J’ai pris ça comme un challenge. Je pense que certains fans seront surpris, voire déçus. Mais, à un moment donné, d’autres se diront peut-être que ce Jérôme-là est intéressant. De mon côté, je n’ai pas cherché à singer Benoît Michel. J’ai pris la liberté de me dire, qu’après toutes ces années, le personnage aussi avait changé.
Ce retour inattendu n’est-il pas sans créer des tensions avec Clem (Lucie Lucas), notamment par rapport à la garde d’Emma (Elina Solomon) ?
Absent pendant des années, Jérôme arrive avec ses gros sabots et des idées reçues sur ce que signifie être père. Ne voulant donner que le positif à sa fille, il cherche plutôt à devenir son pote. Contrairement à Clem, qui, elle, a bien les pieds sur terre quant à l’éducation d’un enfant. D’où leurs désaccords.

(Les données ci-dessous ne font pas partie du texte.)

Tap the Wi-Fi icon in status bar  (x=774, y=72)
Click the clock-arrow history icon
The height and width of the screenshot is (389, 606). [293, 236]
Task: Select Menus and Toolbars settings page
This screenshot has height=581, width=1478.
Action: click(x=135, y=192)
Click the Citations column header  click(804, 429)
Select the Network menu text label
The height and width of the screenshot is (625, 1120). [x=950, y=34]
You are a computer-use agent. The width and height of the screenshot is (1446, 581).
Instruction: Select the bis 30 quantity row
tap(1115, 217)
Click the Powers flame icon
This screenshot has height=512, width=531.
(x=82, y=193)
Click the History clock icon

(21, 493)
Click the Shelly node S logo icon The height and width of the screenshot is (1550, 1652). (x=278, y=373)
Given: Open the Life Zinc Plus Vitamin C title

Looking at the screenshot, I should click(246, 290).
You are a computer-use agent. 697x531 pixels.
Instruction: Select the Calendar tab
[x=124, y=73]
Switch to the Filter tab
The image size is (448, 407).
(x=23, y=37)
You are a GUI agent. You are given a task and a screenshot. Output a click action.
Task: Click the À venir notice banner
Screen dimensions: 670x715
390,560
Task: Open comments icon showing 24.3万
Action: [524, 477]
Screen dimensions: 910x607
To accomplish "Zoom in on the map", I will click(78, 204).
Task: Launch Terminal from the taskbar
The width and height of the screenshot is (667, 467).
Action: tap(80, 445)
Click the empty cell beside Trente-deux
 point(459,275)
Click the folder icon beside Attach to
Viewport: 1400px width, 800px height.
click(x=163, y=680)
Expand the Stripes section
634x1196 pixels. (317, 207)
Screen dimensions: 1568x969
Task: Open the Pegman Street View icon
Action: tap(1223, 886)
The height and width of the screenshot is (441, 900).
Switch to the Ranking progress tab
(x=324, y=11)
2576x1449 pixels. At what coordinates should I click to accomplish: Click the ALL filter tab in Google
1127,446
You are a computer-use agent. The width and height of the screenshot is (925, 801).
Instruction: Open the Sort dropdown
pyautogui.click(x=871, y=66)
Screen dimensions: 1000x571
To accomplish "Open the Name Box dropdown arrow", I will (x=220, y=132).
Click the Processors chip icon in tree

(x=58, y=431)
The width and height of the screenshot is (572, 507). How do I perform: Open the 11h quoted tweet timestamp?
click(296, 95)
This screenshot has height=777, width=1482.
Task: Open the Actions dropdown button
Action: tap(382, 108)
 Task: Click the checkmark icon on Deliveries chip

Dans cette saison 12, le jeune Valentin (Thomas Chomel) intègre une école de dessin. Vous-même, vous avez un bon coup de crayon…
Autodidacte, je fais des dessins miniatures. Je travaille avec des stylos très fins ou au fusain. Je relie ça à ma passion pour l’Histoire et l’architecture. Dans Clem, Thomas et moi avons une scène où je commente ses croquis. J’ai ainsi improvisé en utilisant des termes un peu techniques : ligne de fuite, ligne d’horizon… C’était assez marrant.
Et vous, quelle est votre ligne d’horizon professionnel ?
Je serai bientôt sur M6, dans un programme court, humoristique, ayant pour décor le milieu scolaire.
Koh-Lanta, ça vous évoque quoi ?
Une période de ma vie. Déjà loin, maintenant. Mais, évidemment, je regarde l’émission.